杂食性动物
宁愿相信自己是麻瓜,也不愿意相信没有魔法

【轰出】 钥匙 HE 一发完结 重发

  回忆杀?
  有迷迷糊糊看不清的少年时代
  谈恋爱时智商下降的轰总?
  同居后的回忆
   ooc
  狗血的一塌糊涂
  大概有部分是玻璃糖
  但也很甜甜甜
  ???没有敏感词啊,怎么就被删了?(ノ ○ Д ○)ノ


  轰焦冻站在家门口,一手提着食品袋,一只手在身上摸索着,上衣口袋里没有,轰焦冻换了个方向,仍不死心地向裤袋里探去。

  仍旧是一无所获,那个小小的铁片就像是故意与主人闹别扭,消失的无影无踪。

  轰焦冻干脆就在门口坐了下来。

  英雄焦冻就这么一身浩然正气地坐在门口,他摩拭一簇不知名的小野花 。心里却很是怀念着那个小小的,遍布着不规律边缘的小铁片。

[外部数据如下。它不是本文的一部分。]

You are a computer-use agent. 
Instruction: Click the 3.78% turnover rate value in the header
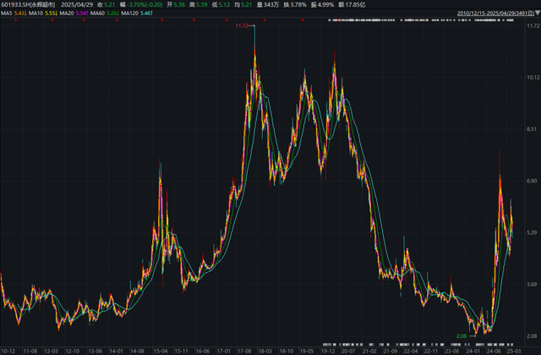pyautogui.click(x=298, y=4)
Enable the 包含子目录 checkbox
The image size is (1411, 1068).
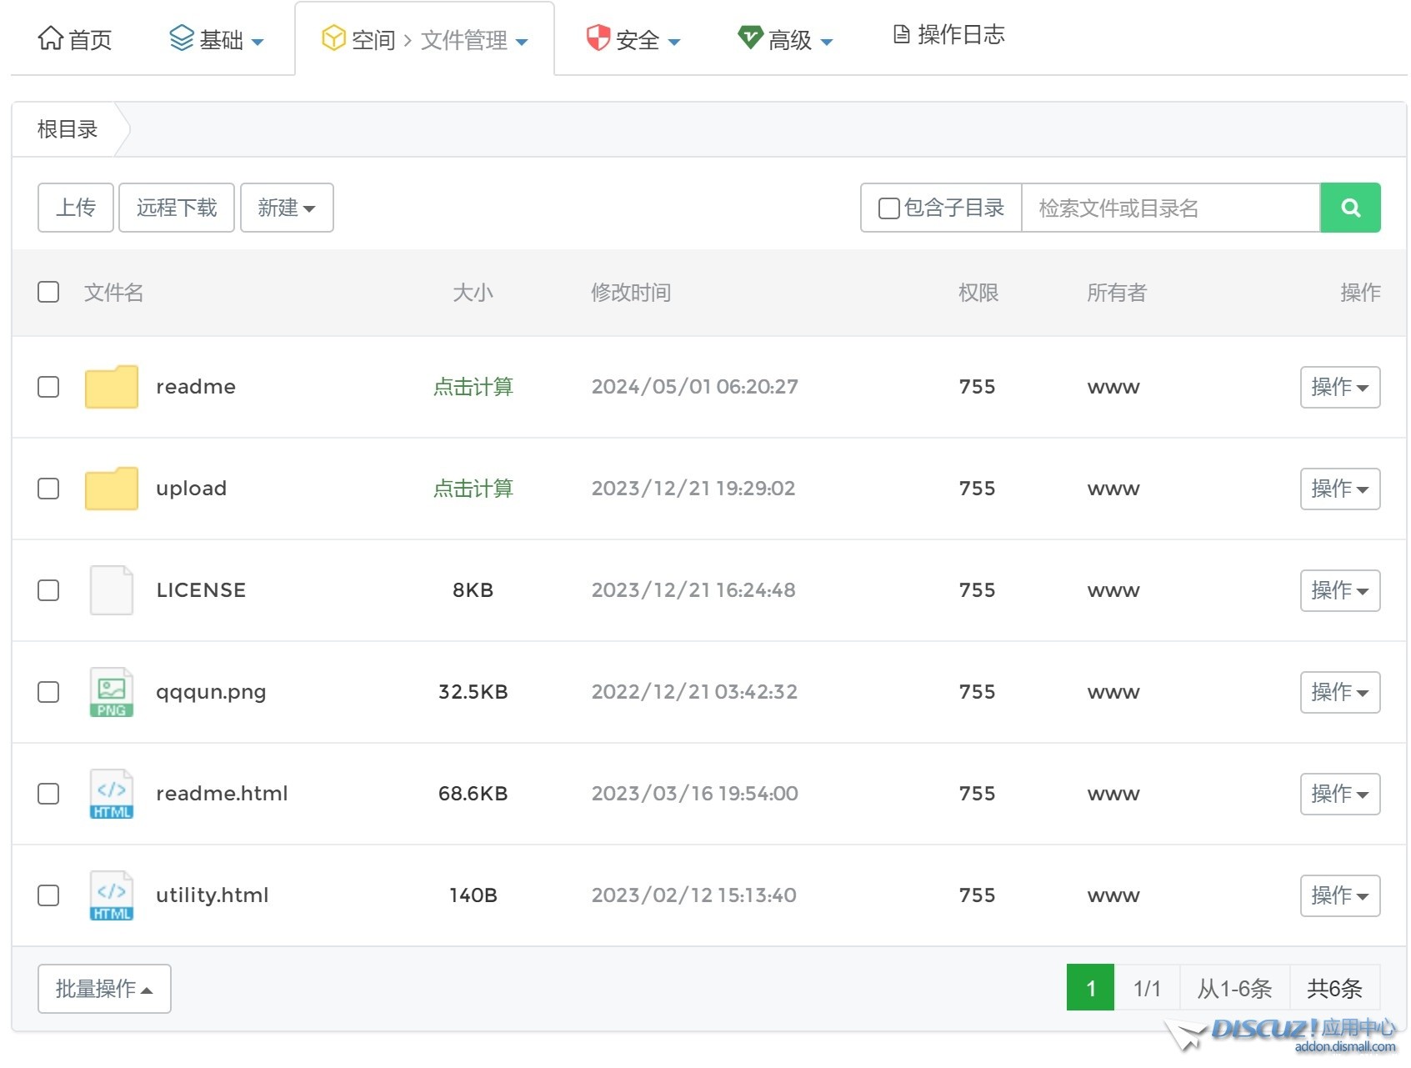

  某种意义上而言,他至今有过的钥匙不算少。拜安德瓦的福,轰家家大业大,巴结安德瓦的人多如牛毛,每天都能见到新的面孔,形形色色什么样的人都有。就连各个房间的钥匙也是一串一串的,铁的,不锈钢的,带有磁石的钥匙各种样式都有。拿起来沉甸甸的,握在手里捂久了还会有种灼热感。

  每次进门之前,在隔着老远的街那边,他会把钥匙从书包里掏出来,握在手心里,就这么紧紧地攥着。直到它发热,发烫,力大到手心发红。快走到门口时就会感到丝丝疼痛,诡异的是疼痛之余轰焦冻竟然感到痒丝丝的,那种说不上来的感觉让他很是畅快。

  他把钥匙扔进了书包。

  越临近家门踏出的脚步也就会越发沉重 似乎每一步都有千斤重,恨不得一步三回头。轰焦冻一只手紧紧扯着书包带子,另一只手假装在寻找那些钥匙。看上去就好像他怎么也找不到一样。

  实际上他心里很清楚那些钥匙在哪里,但他不想那么快的回去。

  那时他还太小,轰焦冻皱起眉。他清楚的记得那些没有任何反抗力量的日子,他的内心是抗拒的,但现实却不容许他反抗。

  他只能以这种方式来表达自己的不满。

  每次安德瓦咆哮着问他为什么回来的那么晚,很多训练都没时间做时他就有种隐隐的快感,尽管他要为此付出惨痛的代价。

  如同老鼠逗猫,轰焦冻的内心畅快淋漓。

  第一次郑重其事的配钥匙是在高中,那时大家为了防止敌联盟的突然袭击,开始了住宿制。每天都住在一块,每一天都吵吵闹闹的,常常能看见蓬乱着头发的同学叽拉着拖鞋,打着哈秋眼神迷离的刷着牙。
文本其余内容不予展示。